Goal: Reproduce every row from the one containing "Collapse the sidebar" down to the one containing "(x=151, y=455)", with both of those rows included, and reproduce no other rows.

═════ Material shown

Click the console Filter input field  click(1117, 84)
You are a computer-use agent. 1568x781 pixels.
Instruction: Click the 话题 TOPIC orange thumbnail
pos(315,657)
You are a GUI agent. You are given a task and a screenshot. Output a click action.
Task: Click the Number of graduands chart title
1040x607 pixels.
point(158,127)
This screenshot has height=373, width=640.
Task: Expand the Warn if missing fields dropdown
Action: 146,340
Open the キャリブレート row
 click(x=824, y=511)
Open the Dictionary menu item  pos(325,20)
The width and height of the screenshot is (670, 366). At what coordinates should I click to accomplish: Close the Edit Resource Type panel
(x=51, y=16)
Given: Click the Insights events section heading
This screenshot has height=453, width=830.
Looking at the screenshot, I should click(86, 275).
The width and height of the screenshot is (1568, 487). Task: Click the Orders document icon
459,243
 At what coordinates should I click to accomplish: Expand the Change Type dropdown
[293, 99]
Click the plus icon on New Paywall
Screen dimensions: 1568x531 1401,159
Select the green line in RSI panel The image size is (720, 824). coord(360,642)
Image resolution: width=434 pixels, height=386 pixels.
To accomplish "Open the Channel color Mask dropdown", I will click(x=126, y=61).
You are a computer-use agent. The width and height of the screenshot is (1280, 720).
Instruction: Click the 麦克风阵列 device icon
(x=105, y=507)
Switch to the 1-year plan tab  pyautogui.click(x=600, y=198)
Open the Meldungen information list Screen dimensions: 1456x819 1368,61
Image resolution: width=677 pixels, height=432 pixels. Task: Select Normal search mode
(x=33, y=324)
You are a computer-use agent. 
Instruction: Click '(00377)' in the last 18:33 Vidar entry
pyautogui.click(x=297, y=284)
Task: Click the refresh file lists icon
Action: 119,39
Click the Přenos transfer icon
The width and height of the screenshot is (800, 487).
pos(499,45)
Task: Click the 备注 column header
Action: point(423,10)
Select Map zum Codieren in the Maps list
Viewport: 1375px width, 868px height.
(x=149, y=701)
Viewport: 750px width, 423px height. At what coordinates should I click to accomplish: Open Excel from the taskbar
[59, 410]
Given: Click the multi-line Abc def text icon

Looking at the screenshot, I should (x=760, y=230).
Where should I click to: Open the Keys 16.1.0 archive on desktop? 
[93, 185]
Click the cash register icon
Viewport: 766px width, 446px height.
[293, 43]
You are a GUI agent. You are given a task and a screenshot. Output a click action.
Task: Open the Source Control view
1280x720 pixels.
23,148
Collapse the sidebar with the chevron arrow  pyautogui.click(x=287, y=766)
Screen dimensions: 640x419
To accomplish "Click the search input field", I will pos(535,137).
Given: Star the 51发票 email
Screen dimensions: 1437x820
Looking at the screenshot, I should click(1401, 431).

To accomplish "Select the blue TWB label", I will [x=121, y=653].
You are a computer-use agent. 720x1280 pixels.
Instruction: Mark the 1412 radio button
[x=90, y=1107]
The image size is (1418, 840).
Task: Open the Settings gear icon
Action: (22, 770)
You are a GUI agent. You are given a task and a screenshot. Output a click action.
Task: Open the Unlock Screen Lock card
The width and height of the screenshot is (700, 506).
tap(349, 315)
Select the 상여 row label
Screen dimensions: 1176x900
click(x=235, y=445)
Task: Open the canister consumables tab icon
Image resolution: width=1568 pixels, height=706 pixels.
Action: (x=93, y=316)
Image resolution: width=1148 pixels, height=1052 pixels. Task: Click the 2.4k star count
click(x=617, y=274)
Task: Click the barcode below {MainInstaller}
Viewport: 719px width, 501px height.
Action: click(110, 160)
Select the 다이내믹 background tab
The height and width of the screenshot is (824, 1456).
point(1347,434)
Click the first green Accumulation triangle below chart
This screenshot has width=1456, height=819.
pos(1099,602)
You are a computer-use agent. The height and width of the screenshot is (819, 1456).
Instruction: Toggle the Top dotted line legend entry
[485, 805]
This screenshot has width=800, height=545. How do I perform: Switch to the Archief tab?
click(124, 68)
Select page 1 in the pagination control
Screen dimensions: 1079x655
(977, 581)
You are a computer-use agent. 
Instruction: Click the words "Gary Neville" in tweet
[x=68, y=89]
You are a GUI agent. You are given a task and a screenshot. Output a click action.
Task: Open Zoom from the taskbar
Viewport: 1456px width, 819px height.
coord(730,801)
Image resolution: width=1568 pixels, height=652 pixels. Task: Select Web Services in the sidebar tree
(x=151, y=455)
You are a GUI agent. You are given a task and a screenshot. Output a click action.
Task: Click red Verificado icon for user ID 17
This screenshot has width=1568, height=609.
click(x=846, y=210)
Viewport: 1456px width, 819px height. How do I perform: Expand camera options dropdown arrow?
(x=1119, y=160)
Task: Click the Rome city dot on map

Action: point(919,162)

══════════

Expected answer:
Collapse the sidebar with the chevron arrow  pyautogui.click(x=287, y=766)
Screen dimensions: 640x419
To accomplish "Click the search input field", I will pos(535,137).
Given: Star the 51发票 email
Screen dimensions: 1437x820
Looking at the screenshot, I should click(1401, 431).

To accomplish "Select the blue TWB label", I will [x=121, y=653].
You are a computer-use agent. 720x1280 pixels.
Instruction: Mark the 1412 radio button
[x=90, y=1107]
The image size is (1418, 840).
Task: Open the Settings gear icon
Action: (22, 770)
You are a GUI agent. You are given a task and a screenshot. Output a click action.
Task: Open the Unlock Screen Lock card
The width and height of the screenshot is (700, 506).
tap(349, 315)
Select the 상여 row label
Screen dimensions: 1176x900
click(x=235, y=445)
Task: Open the canister consumables tab icon
Image resolution: width=1568 pixels, height=706 pixels.
Action: (x=93, y=316)
Image resolution: width=1148 pixels, height=1052 pixels. Task: Click the 2.4k star count
click(x=617, y=274)
Task: Click the barcode below {MainInstaller}
Viewport: 719px width, 501px height.
Action: click(110, 160)
Select the 다이내믹 background tab
The height and width of the screenshot is (824, 1456).
point(1347,434)
Click the first green Accumulation triangle below chart
This screenshot has width=1456, height=819.
pos(1099,602)
You are a computer-use agent. The height and width of the screenshot is (819, 1456).
Instruction: Toggle the Top dotted line legend entry
[485, 805]
This screenshot has width=800, height=545. How do I perform: Switch to the Archief tab?
click(124, 68)
Select page 1 in the pagination control
Screen dimensions: 1079x655
(977, 581)
You are a computer-use agent. 
Instruction: Click the words "Gary Neville" in tweet
[x=68, y=89]
You are a GUI agent. You are given a task and a screenshot. Output a click action.
Task: Open Zoom from the taskbar
Viewport: 1456px width, 819px height.
coord(730,801)
Image resolution: width=1568 pixels, height=652 pixels. Task: Select Web Services in the sidebar tree
(x=151, y=455)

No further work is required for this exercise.